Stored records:
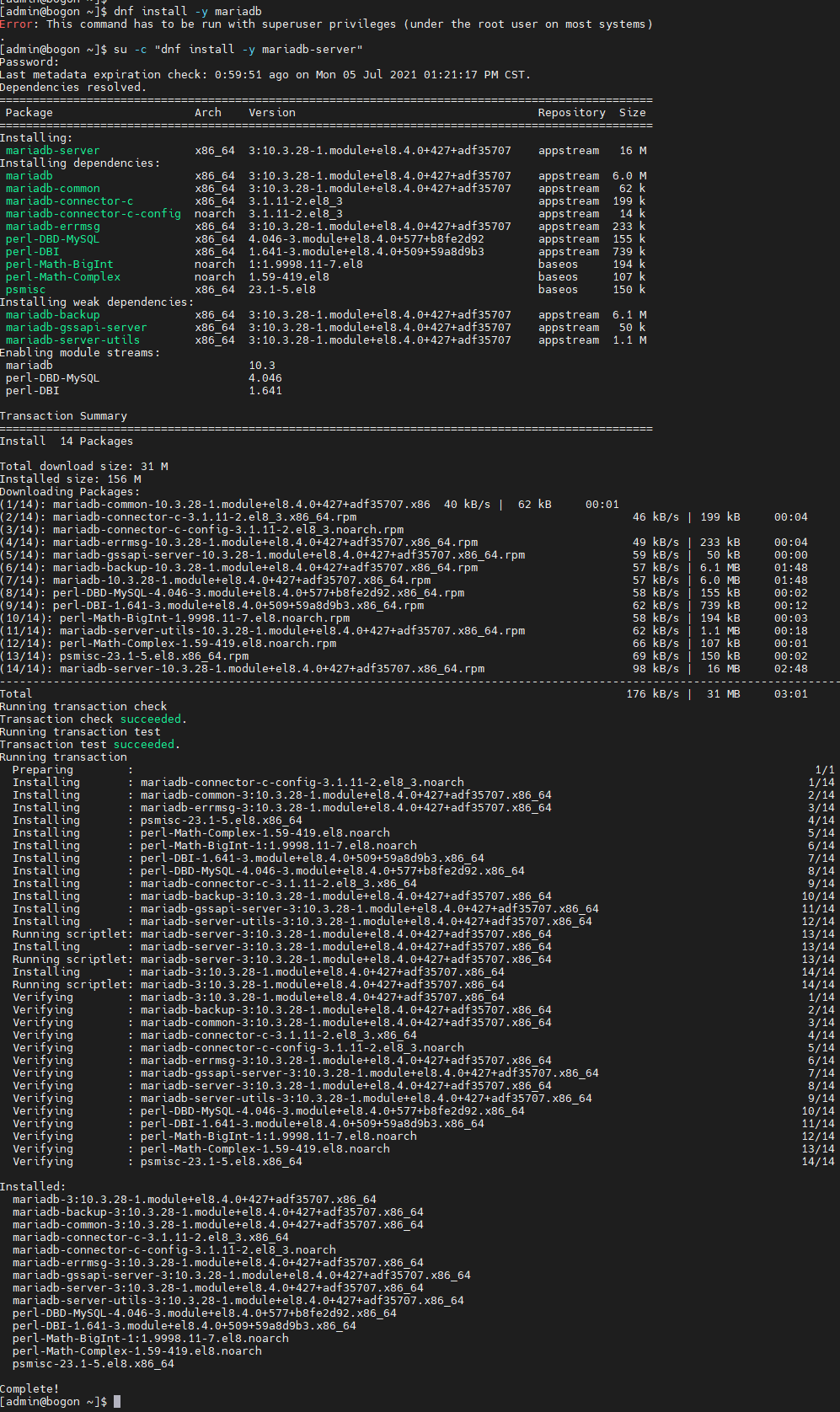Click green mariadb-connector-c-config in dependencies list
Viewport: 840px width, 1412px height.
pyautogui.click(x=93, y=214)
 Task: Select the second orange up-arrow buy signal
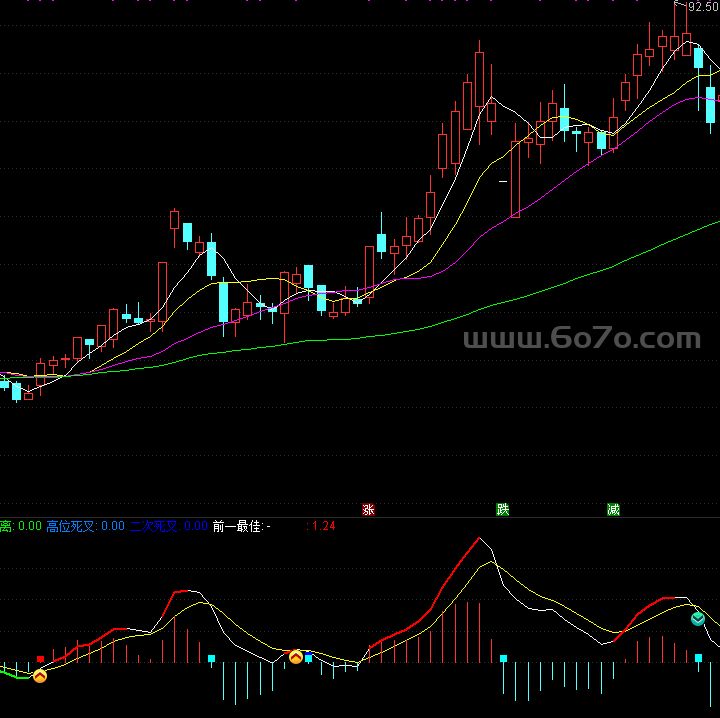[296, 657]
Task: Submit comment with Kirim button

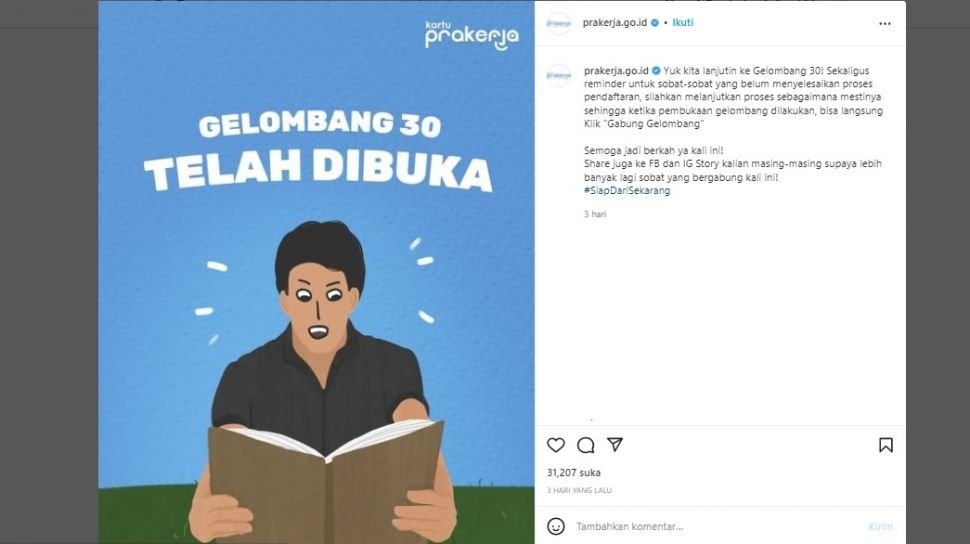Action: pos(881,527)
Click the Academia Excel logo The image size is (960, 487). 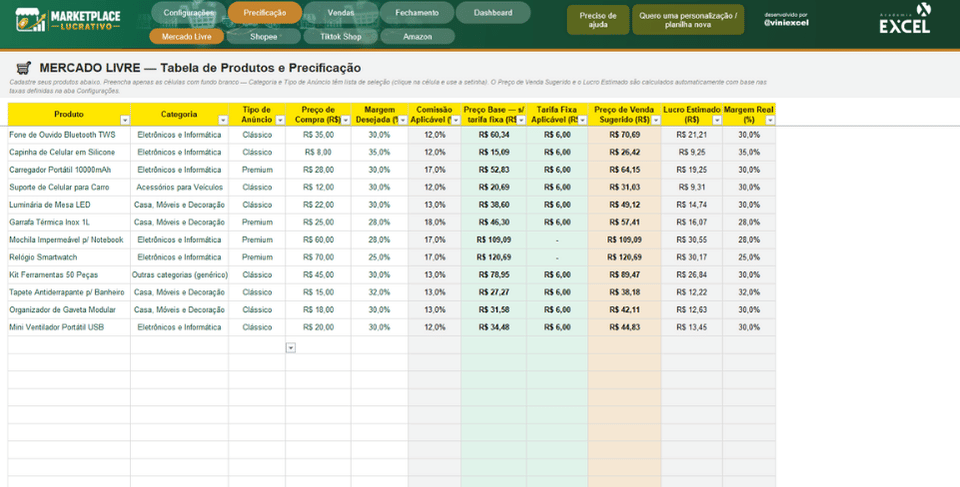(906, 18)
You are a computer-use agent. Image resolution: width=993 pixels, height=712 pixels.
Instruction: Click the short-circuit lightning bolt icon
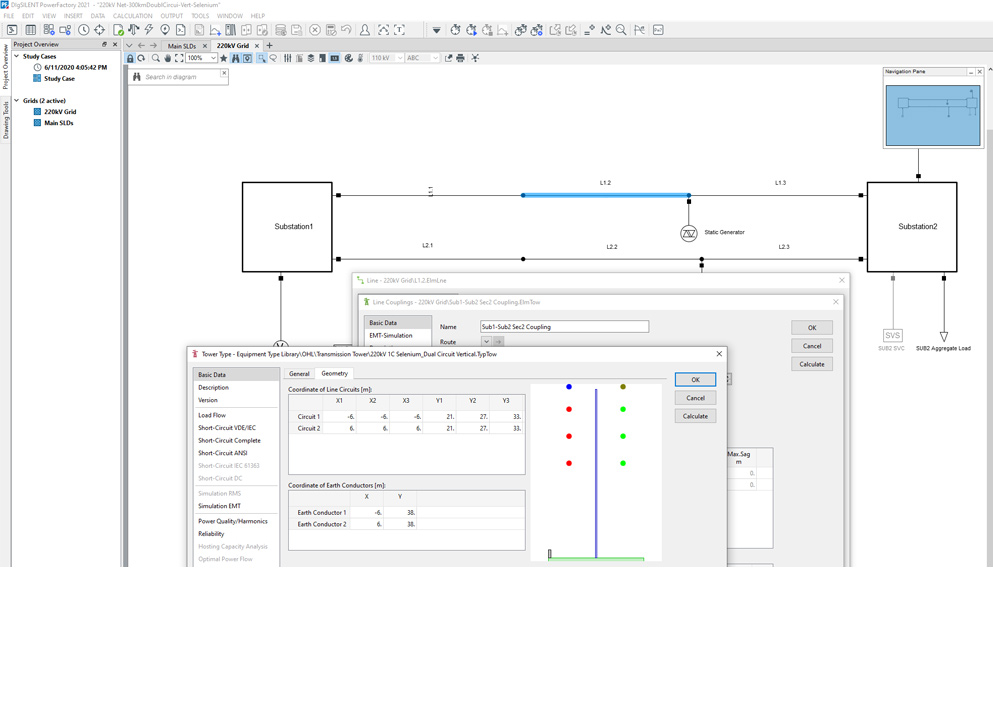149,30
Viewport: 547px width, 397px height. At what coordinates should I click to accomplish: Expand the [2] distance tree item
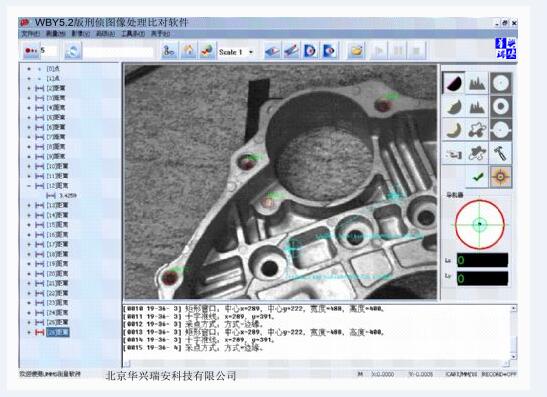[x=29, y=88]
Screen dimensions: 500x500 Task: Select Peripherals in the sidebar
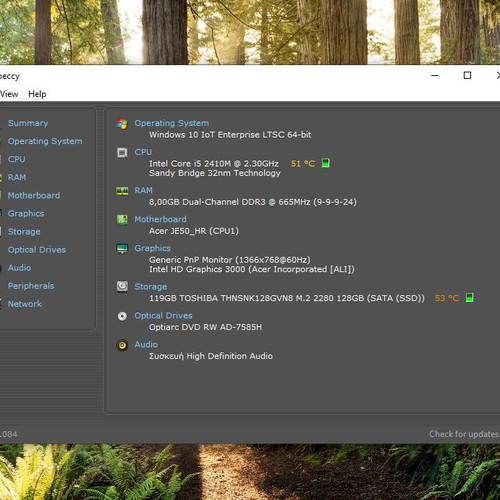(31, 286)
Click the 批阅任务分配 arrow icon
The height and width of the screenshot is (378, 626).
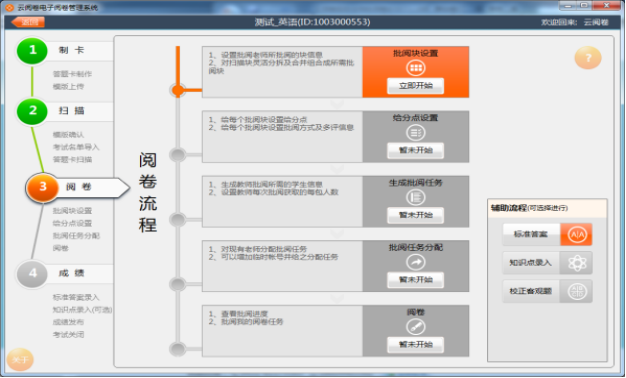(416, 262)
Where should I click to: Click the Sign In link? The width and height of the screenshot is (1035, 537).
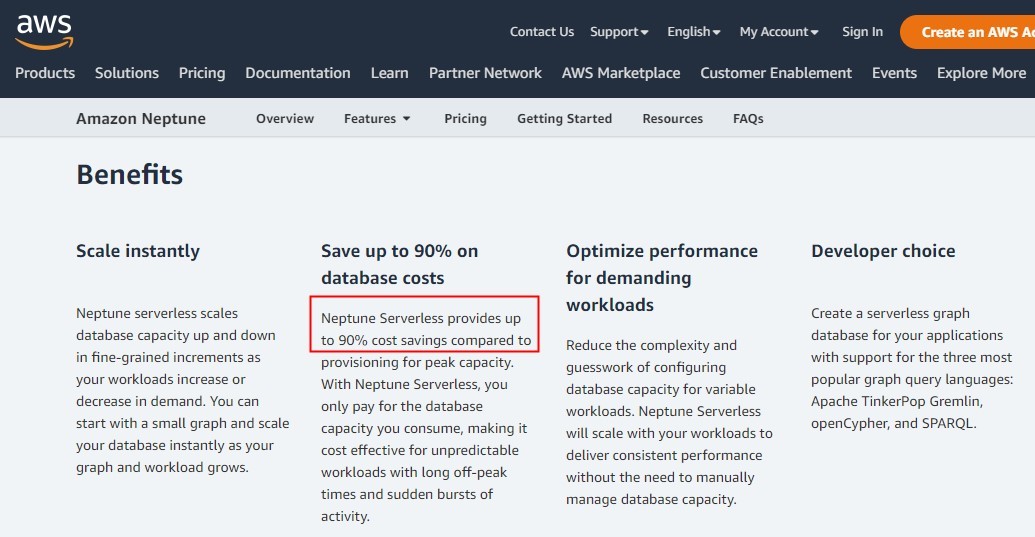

EXERCISE GOAL:
Write out each line exactly, from the one containing "Instruction: Click the" through the end of the entries, and skip the pictures.

RESULT:
Instruction: Click the short-circuit lightning bolt icon
149,30
Viewport: 547px width, 397px height. At what coordinates should I click to accomplish: Expand the [2] distance tree item
[x=29, y=88]
Screen dimensions: 500x500 Task: Select Peripherals in the sidebar
(31, 286)
Click the 批阅任务分配 arrow icon
The height and width of the screenshot is (378, 626).
(416, 262)
Where should I click to: Click the Sign In link? The width and height of the screenshot is (1035, 537).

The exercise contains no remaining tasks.